#### Text shown ####

We did an upgrade to SP1 following the guidelines as published in http://technet.microsoft.com/en-us/library/bb629560.aspx and we made sure all prerequisites where satisfied. We upgraded the backup software to a version that supported Exchange 2010 SP1 and made sure no services that hold a lock on Exchange resources are running. The entire process went extremely well actually. We did have to reconfigure redirection for OWA as the SP1 installation resets the settings on the Default Web Site on the CAS Servers. But apart from that we had no major issues apart from one very annoying GUI problem. Everything was fully functional, which we verified using EMS and by testing failovers. But in the EMC GUI we had the problem under Organization / Mailbox / Database Management we only see the database copies listed on one server and not on all tree.

When you check the properties of the databases shows all three servers that are hosting copies. We used EMS commands to test for problems but it all checks out and works. Failing over a server works, both in the GUI and in PowerShell, just like activating a database.

The same issue can be seen in Server Configuration /Database Copies as demonstrated in the screenshots below. In the first figure you we selected the mailbox server where the database copies are visible.

But on the other two nodes nothing shows up, just “There are no items to show in this view”.

No errors in the vent logs or installation logs. All is working fine. So what gives? We tried all the usual suspects like throwing away any user related MMC cache information and cleaning out the Exchange specific information in the user profile up to deleting the profile etc. But nothing worked.

Running the script below, which is given to you by Microsoft to check your DAG before upgrading to SP1, confirms all is well.

(Get-DatabaseAvailabilityGroup -Identity (Get-MailboxServer -Identity $env:computername).DatabaseAvailabilityGroup).Servers | Test-MapiConnectivity | Sort Database | Format-Table -AutoSize

Get-MailboxDatabase | Sort Name | Get-MailboxDatabaseCopyStatus | Format-Table -AutoSize

function CopyCount

{

$DatabaseList = Get-MailboxDatabase | Sort Name

$DatabaseList | % {

$Results = $_ | Get-MailboxDatabaseCopyStatus

$Good = $Results | where { ($_.Status -eq "Mounted") -or ($_.Status -eq "Healthy") }

$_ | add-member NoteProperty "CopiesTotal" $Results.Count

$_ | add-member NoteProperty "CopiesFailed" ($Results.Count-$Good.Count)

####

**To be done**
Continue the account of the Exchange 2010 SP1 upgrade above from the point where it stops.

#### Dataset content ####

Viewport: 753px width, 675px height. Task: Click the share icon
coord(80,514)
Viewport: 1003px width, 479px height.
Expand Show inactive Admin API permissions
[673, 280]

####

**Exercise result**
}

$DatabaseList | sort copiesfailed -Descending | ft name,copiesTotal,copiesFailed -AutoSize

}

CopyCount

Searching the internet we find some folks who have the same problem. Also with a 3 node DAG that is geographically distributed. Is this a coincidence or is this related? http://social.technet.microsoft.com/Forums/en-US/exchange2010/thread/37d96c3d-433e-4447-b696-c0c00e257765/#5071f470-13cb-4256-8aa7-ade05bb4d67d. At first I taught it might have been related to the issue described in the following blog post http://blogs.technet.com/b/timmcmic/archive/2010/08/29/exchange-2010-sp1-error-when-adding-or-removing-a-mailbox-database-copy.aspx but in the lab we could not reproduce this. The only thing we managed to confirm is that you can delete the Dumpsterinfo registry key without any problem or nasty side effects. I’m still looking into this, but I’ll need to get Microsoft involved on this one.

Updates:

  • As an other test we created a new mailbox database and by the time we got the copies set up to the 3 nodes that brand new database and its copies showed the same behavior. For that new database the registry key Dumpsterinfo doesn’t even exist (yet?). So  That’s another nail in the coffin of the idea that behavior being related to the Dumpsterinfo key I guess.
  • Next test was that I added two static IP addresses to the DAG. One for each subnet in use. Until now we had a DCHP address and I noticed it was an address for the subnet of the node that is showing the database copies. I might as well give it a try right? But nope, that didn’t make a difference either. Still waiting for that call back from Microsoft Support.
  • Meanwhile I’m thinking, hey this DAG is only showing the database copies with the lowest preference (3). So I change the preference on a test database to 1 and refresh the EMC. No joy. This must really be just a GUI hiccup or bug. Now what would prevent the EMC GUI from displaying that information?
  • Some one on the newsgroup has the same issue with a 2 node DAG in the same subnet. So not related to a 3 Node geographically dispersed DAG.
  • MS Support got in touch. They have heard it before. But unless it was related to net logon errors they don’t have a cause or solutions. There are other cases and they will escalate my support call.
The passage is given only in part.